[[ STUDY MATERIAL open ]]

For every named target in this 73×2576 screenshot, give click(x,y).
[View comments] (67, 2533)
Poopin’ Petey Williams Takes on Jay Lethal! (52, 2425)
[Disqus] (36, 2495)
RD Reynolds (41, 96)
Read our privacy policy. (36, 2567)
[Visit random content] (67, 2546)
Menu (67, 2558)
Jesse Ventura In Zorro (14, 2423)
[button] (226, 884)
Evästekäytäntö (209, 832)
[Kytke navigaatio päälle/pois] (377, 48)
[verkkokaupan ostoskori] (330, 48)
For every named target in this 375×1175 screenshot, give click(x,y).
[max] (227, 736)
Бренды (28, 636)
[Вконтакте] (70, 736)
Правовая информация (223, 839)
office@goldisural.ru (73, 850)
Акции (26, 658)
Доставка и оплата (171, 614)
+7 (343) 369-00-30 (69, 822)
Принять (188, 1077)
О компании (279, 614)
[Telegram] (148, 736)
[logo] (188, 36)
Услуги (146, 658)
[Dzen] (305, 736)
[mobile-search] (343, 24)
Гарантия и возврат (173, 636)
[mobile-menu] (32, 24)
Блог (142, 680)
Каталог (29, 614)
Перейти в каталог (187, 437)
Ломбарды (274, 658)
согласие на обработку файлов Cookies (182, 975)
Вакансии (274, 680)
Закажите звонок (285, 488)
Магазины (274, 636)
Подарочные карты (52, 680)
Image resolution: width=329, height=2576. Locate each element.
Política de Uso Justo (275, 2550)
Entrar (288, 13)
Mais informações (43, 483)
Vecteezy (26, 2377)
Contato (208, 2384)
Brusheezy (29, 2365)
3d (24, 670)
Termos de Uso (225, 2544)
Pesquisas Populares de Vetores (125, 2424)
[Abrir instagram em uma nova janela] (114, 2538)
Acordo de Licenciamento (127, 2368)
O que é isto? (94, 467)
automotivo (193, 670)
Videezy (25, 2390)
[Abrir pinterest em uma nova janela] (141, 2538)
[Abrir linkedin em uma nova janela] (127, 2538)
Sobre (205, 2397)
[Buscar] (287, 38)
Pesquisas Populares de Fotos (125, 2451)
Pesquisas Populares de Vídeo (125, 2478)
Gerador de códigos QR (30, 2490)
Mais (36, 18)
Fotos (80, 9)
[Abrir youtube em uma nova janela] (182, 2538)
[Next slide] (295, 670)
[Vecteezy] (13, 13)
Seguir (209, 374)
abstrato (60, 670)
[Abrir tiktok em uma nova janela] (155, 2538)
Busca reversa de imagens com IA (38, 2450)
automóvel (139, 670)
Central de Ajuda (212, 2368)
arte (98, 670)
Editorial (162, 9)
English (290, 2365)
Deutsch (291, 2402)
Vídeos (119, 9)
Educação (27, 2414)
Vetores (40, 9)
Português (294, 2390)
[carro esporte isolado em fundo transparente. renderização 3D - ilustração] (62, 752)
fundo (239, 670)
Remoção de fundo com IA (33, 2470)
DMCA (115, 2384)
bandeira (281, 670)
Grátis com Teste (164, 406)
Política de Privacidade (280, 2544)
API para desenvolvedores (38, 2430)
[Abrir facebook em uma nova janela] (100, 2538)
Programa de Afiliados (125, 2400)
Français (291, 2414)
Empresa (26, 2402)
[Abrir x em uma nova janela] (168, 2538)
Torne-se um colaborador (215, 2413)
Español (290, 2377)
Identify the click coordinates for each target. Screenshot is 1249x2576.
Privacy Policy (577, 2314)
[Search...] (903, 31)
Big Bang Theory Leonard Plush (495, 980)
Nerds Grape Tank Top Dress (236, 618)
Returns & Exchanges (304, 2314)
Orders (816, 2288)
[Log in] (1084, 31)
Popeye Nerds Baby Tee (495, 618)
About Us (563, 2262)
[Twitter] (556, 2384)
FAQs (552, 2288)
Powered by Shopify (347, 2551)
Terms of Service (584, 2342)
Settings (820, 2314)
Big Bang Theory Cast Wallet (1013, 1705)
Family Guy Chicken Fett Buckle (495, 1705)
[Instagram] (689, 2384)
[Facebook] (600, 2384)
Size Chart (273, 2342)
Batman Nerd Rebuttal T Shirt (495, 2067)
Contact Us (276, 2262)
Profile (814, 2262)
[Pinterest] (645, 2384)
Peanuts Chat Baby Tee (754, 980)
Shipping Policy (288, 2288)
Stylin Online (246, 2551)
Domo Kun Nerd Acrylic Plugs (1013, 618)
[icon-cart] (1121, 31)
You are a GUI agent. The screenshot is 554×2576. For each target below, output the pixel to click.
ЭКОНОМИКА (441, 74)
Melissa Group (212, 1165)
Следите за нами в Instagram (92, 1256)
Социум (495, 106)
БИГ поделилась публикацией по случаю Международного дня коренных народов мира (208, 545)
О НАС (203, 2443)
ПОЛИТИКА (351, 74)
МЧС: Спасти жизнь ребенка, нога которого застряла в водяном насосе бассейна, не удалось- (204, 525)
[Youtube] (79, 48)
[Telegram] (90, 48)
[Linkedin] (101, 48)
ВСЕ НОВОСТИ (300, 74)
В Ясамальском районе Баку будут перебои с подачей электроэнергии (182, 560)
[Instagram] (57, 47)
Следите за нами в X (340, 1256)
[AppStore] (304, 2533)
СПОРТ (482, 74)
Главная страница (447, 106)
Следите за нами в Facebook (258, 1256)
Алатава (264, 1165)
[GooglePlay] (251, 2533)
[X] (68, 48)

[[ STUDY MATERIAL closed ]]

#### [TASK DESCRIPTION]
Reproduce the records exactly as they appear.

#### [RESPONSE AREA]
For every named target in this 73×2576 screenshot, give click(x,y).
[View comments] (67, 2533)
Poopin’ Petey Williams Takes on Jay Lethal! (52, 2425)
[Disqus] (36, 2495)
RD Reynolds (41, 96)
Read our privacy policy. (36, 2567)
[Visit random content] (67, 2546)
Menu (67, 2558)
Jesse Ventura In Zorro (14, 2423)
[button] (226, 884)
Evästekäytäntö (209, 832)
[Kytke navigaatio päälle/pois] (377, 48)
[verkkokaupan ostoskori] (330, 48)
For every named target in this 375×1175 screenshot, give click(x,y).
[max] (227, 736)
Бренды (28, 636)
[Вконтакте] (70, 736)
Правовая информация (223, 839)
office@goldisural.ru (73, 850)
Акции (26, 658)
Доставка и оплата (171, 614)
+7 (343) 369-00-30 (69, 822)
Принять (188, 1077)
О компании (279, 614)
[Telegram] (148, 736)
[logo] (188, 36)
Услуги (146, 658)
[Dzen] (305, 736)
[mobile-search] (343, 24)
Гарантия и возврат (173, 636)
[mobile-menu] (32, 24)
Блог (142, 680)
Каталог (29, 614)
Перейти в каталог (187, 437)
Ломбарды (274, 658)
согласие на обработку файлов Cookies (182, 975)
Вакансии (274, 680)
Закажите звонок (285, 488)
Магазины (274, 636)
Подарочные карты (52, 680)
Image resolution: width=329, height=2576. Locate each element.
Política de Uso Justo (275, 2550)
Entrar (288, 13)
Mais informações (43, 483)
Vecteezy (26, 2377)
Contato (208, 2384)
Brusheezy (29, 2365)
3d (24, 670)
Termos de Uso (225, 2544)
Pesquisas Populares de Vetores (125, 2424)
[Abrir instagram em uma nova janela] (114, 2538)
Acordo de Licenciamento (127, 2368)
O que é isto? (94, 467)
automotivo (193, 670)
Videezy (25, 2390)
[Abrir pinterest em uma nova janela] (141, 2538)
[Abrir linkedin em uma nova janela] (127, 2538)
Sobre (205, 2397)
[Buscar] (287, 38)
Pesquisas Populares de Fotos (125, 2451)
Pesquisas Populares de Vídeo (125, 2478)
Gerador de códigos QR (30, 2490)
Mais (36, 18)
Fotos (80, 9)
[Abrir youtube em uma nova janela] (182, 2538)
[Next slide] (295, 670)
[Vecteezy] (13, 13)
Seguir (209, 374)
abstrato (60, 670)
[Abrir tiktok em uma nova janela] (155, 2538)
Busca reversa de imagens com IA (38, 2450)
automóvel (139, 670)
Central de Ajuda (212, 2368)
arte (98, 670)
Editorial (162, 9)
English (290, 2365)
Deutsch (291, 2402)
Vídeos (119, 9)
Educação (27, 2414)
Vetores (40, 9)
Português (294, 2390)
[carro esporte isolado em fundo transparente. renderização 3D - ilustração] (62, 752)
fundo (239, 670)
Remoção de fundo com IA (33, 2470)
DMCA (115, 2384)
bandeira (281, 670)
Grátis com Teste (164, 406)
Política de Privacidade (280, 2544)
API para desenvolvedores (38, 2430)
[Abrir facebook em uma nova janela] (100, 2538)
Programa de Afiliados (125, 2400)
Français (291, 2414)
Empresa (26, 2402)
[Abrir x em uma nova janela] (168, 2538)
Torne-se um colaborador (215, 2413)
Español (290, 2377)
Identify the click coordinates for each target. Screenshot is 1249x2576.
Privacy Policy (577, 2314)
[Search...] (903, 31)
Big Bang Theory Leonard Plush (495, 980)
Nerds Grape Tank Top Dress (236, 618)
Returns & Exchanges (304, 2314)
Orders (816, 2288)
[Log in] (1084, 31)
Popeye Nerds Baby Tee (495, 618)
About Us (563, 2262)
[Twitter] (556, 2384)
FAQs (552, 2288)
Powered by Shopify (347, 2551)
Terms of Service (584, 2342)
Settings (820, 2314)
Big Bang Theory Cast Wallet (1013, 1705)
Family Guy Chicken Fett Buckle (495, 1705)
[Instagram] (689, 2384)
[Facebook] (600, 2384)
Size Chart (273, 2342)
Batman Nerd Rebuttal T Shirt (495, 2067)
Contact Us (276, 2262)
Profile (814, 2262)
[Pinterest] (645, 2384)
Peanuts Chat Baby Tee (754, 980)
Shipping Policy (288, 2288)
Stylin Online (246, 2551)
Domo Kun Nerd Acrylic Plugs (1013, 618)
[icon-cart] (1121, 31)
You are a GUI agent. The screenshot is 554×2576. For each target below, output the pixel to click.
ЭКОНОМИКА (441, 74)
Melissa Group (212, 1165)
Следите за нами в Instagram (92, 1256)
Социум (495, 106)
БИГ поделилась публикацией по случаю Международного дня коренных народов мира (208, 545)
О НАС (203, 2443)
ПОЛИТИКА (351, 74)
МЧС: Спасти жизнь ребенка, нога которого застряла в водяном насосе бассейна, не удалось- (204, 525)
[Youtube] (79, 48)
[Telegram] (90, 48)
[Linkedin] (101, 48)
ВСЕ НОВОСТИ (300, 74)
В Ясамальском районе Баку будут перебои с подачей электроэнергии (182, 560)
[Instagram] (57, 47)
Следите за нами в X (340, 1256)
[AppStore] (304, 2533)
СПОРТ (482, 74)
Главная страница (447, 106)
Следите за нами в Facebook (258, 1256)
Алатава (264, 1165)
[GooglePlay] (251, 2533)
[X] (68, 48)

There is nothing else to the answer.